Throughout this school year, we will feature guest bloggers to share different perspectives on or experiences with boys education on our Head of School blog. Next up, Pam Weikel, 7th & 8th grade math teacher, discusses what we do to prepare our students for high school math during their final two years at Regis. This is last part of a multi-part series focusing on math education at Regis.
The question I get most from my 8th grade Algebra 1 students is, "Why do we need to learn this?" The answer I give them: "Algebra teaches you how to think and problem solve!"
In algebra class, there is no doubt that subject matter is rigorous and challenging, but algebra is about more than just learning how to solve a problem. Learning algebra helps to develop critical thinking skills, the ability to problem solve, think logically, and utilize deductive and inductive reasoning. These critical skills can be applied across all different subjects.
This past school year, we adopted a new program called Big Ideas for both 7th grade Pre-Algebra and 8th grade Algebra 1. Big Ideas provides a rigorous, focused, and coherent curriculum for our students. It balances conceptual understanding with procedural fluency and promotes a greater understanding of how mathematical concepts are connected to each other and real-life. The program also further strengthens our students' foundational skills and provides the knowledge they need to succeed academically in high school and beyond.

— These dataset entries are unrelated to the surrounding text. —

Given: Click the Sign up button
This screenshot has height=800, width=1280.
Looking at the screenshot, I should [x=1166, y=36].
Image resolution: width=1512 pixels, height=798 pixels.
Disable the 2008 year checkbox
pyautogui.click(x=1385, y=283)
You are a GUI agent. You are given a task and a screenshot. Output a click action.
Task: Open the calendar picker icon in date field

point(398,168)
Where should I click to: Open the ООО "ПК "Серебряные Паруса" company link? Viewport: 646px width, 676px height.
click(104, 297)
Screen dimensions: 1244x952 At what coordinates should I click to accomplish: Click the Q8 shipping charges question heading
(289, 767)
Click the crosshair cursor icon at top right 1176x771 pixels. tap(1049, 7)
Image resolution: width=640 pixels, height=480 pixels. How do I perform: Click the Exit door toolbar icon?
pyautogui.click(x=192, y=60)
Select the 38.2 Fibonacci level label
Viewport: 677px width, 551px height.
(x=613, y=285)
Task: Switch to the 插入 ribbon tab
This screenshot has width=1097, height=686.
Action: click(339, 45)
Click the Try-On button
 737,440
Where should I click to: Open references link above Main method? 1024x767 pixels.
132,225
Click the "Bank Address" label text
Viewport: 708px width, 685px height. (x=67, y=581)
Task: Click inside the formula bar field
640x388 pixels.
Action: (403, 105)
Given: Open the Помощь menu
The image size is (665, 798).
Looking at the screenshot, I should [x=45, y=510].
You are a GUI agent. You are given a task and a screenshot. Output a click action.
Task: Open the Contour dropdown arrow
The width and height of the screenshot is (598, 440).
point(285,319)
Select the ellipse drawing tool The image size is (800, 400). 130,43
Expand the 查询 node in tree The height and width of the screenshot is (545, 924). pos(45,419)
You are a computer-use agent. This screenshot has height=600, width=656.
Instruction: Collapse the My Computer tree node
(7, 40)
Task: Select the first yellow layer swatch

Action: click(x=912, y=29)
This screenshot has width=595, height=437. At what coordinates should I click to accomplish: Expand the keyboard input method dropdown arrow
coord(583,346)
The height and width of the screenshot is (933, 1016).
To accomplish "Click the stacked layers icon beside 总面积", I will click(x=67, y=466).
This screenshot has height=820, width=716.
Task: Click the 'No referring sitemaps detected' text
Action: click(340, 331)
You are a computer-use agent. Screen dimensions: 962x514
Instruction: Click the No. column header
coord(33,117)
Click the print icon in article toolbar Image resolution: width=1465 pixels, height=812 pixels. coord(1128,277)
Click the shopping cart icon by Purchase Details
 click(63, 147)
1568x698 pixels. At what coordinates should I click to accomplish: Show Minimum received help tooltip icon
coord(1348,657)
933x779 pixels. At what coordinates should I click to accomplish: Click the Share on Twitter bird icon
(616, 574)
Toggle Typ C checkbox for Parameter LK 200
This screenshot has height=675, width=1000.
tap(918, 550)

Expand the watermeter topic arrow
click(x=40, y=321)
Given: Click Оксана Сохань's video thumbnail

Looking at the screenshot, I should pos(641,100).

During their final two years in middle school math, students are challenged to think more abstractly, question processes and learn while making errors! Using a combination of hands-on-manipulatives, paper and pencil, technology, mental math and number sense, my classroom becomes a space where we all learn to explore, communicate and challenge one another. Some days we succeed and some days the struggle is real!
By the time 8th grade students leave Regis, they have mastered solving and graphing linear functions and inequalities, quadratic equations, operations with polynomials, identifying algebraic and geometric sequences, and they learn real world application in relation to algebra. We hope that students who excel in algebra will take their mastery even further and place out of Algebra 1 at their respective high school. Regardless of high school placement in math, Regis 8th grade students leave here with an advanced understanding of mathematical and algebraic concepts.
In the bigger picture, all the math in my classroom is more than just learning how to solve a problem and arrive at the right answer. It's about learning how to communicate with one another, how to make wise choices, how to deal with failure, how to be a better student, friend, son and citizen. There are days we have real conversations about what to expect in high school, peer-to-peer relationships, or how to communicate better with our parents. We share our stories and experiences, we laugh, we cry and there are days we get frustrated and angry, but we talk about it and we learn from it. In short, I strive to connect with the students and prepare them for high school. At the end of the day, these boys become my boys.
I came to Regis three years ago to start a new career—apprehensive and unsure. Little did I realize what a positive and rich experience these three short years would be.
Bio: This is Pam's fourth year at The Regis School of the Sacred Heart. Prior to joining Regis as a middle school teacher, Pam spent the previous 19 years working for The Friedkin Group of Companies in Government Affairs. Making a career change into teaching, Pam is certified to teach Early Childhood through 6th grade, 6th-8th grade ELA, Math and Algebra. A native of Houston, Texas, Pam received her B.S. in Communications from the University of Texas at Austin. Pam has a 16 year old daughter who attends St. Pius X High School, as well as two dachshunds, Biscuit and Max.